Data scraping

n this article, we will shed light on data scraping and Grip’s approach to this subject.

  • What is data scraping?
  • Grip’s position
  • What can I do to minimise scraping of my event?
  • Policies & legal action associated with data scraping

What is data scraping?

Data scraping is a technique where a computer program extracts information from another program's output. Web scraping is a common form of data scraping, where an application gathers valuable data from a website. People often scrape websites to reuse content, create alternative interfaces, or for research purposes. This is a challenge faced by all web applications.

How is it done?

Data scraping can be done manually or automatically and utilizes various methods:

  • Spiders: These programs follow links on websites to gather specific data.
  • Shell Scripts: Basic scripts using Unix tools to download and extract data.
  • HTML Scrapers: Extract data based on HTML patterns.
  • Screen Scrapers: Use real browsers to extract data from web pages.
  • Web Scraping Services: Professional scraping services often employ proxies to overcome restrictions.
  • Embedding and Mobile Apps: Websites can be embedded in other pages or mobile apps.
  • Copy-and-Paste: People manually copy and paste content for various purposes.

Grip’s position

Grip aims to prevent data scraping by existing behind a log in, limiting abusive usage, and constantly changing its environment to deter automated scraping.

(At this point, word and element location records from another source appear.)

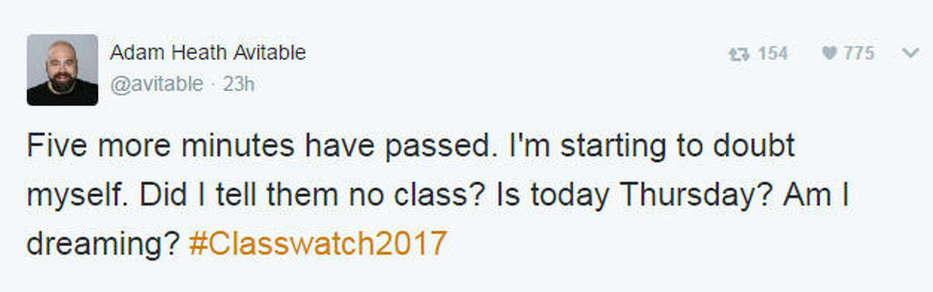Viewport: 933px width, 292px height.
Task: Expand the tweet options chevron menu
Action: tap(910, 54)
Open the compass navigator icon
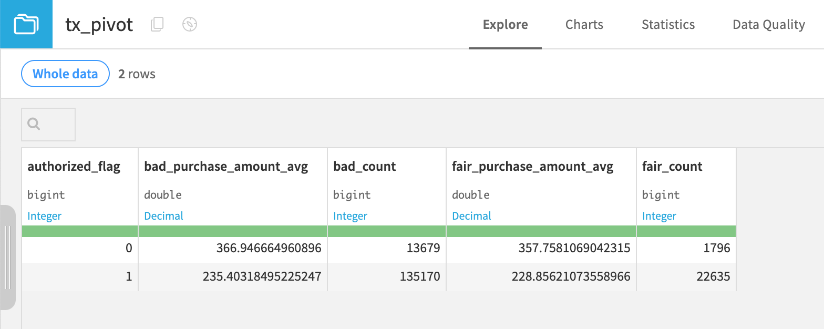824x329 pixels. pyautogui.click(x=190, y=24)
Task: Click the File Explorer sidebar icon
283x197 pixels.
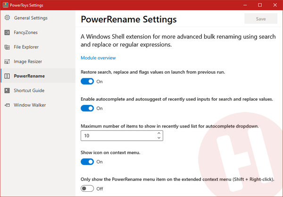Action: (7, 47)
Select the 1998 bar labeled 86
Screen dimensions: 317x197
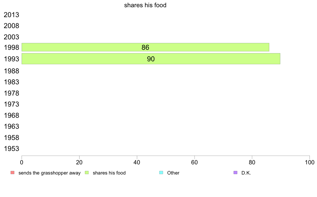[145, 47]
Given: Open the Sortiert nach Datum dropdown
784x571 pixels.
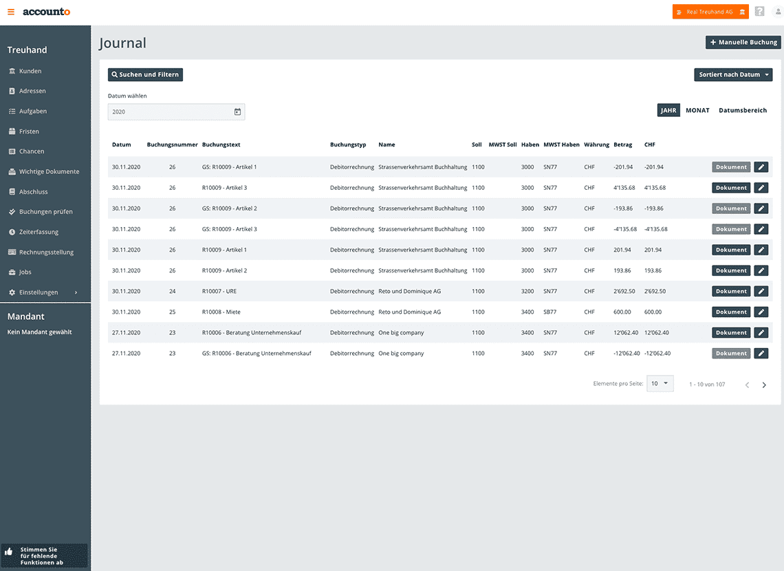Looking at the screenshot, I should pos(733,74).
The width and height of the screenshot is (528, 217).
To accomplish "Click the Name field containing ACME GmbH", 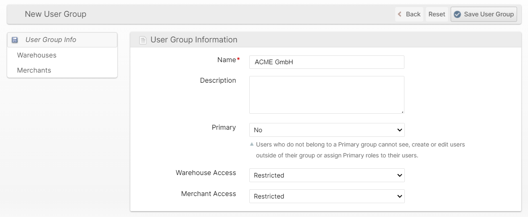I will click(327, 62).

The event industry poses some unique challenges due the significant peak and troughs in usage and the release of attendee lists to registered users, which can include data scrapers.

 

What can I do to minimise scraping of my event?

Not having an ‘attendee list’ is going to have a significant impact in making it much harder to scrape your event.

Not using the guest and anonymous login features will mean that only people that have bought a ticket can access Grip, thus deterring scraping. 

 

Badge scanning and the potential for data scraping

As explained in our article on Badge Scanning in order to avoid data scraping or nefarious activity, we strongly advice making sure your registration system supports at least 10 characters of randomised alphanumeric Scan_IDs for the QR /barcodes on the badge. We have advanced monitoring in place to catch any nefarious usage associated with scanning of badges but it’s vital that a complex schema for Scan_IDs is used. 

 

Policies & legal action associated with data scraping

Regardless of whether it is on Grip or on any other platform such as your website, we recommend ensuring your Terms & Conditions and/or “Fair Use Policy” strongly outlines that data scraping is not allowed. It might help to outline the consequences of such activity, (e.g. removal from the event, legal action etc). 

We recommend you work with your general counsel and/or an external law firm on this; Grip might be able to recommend a law firm depending on your geography, please ask your account manager for more information.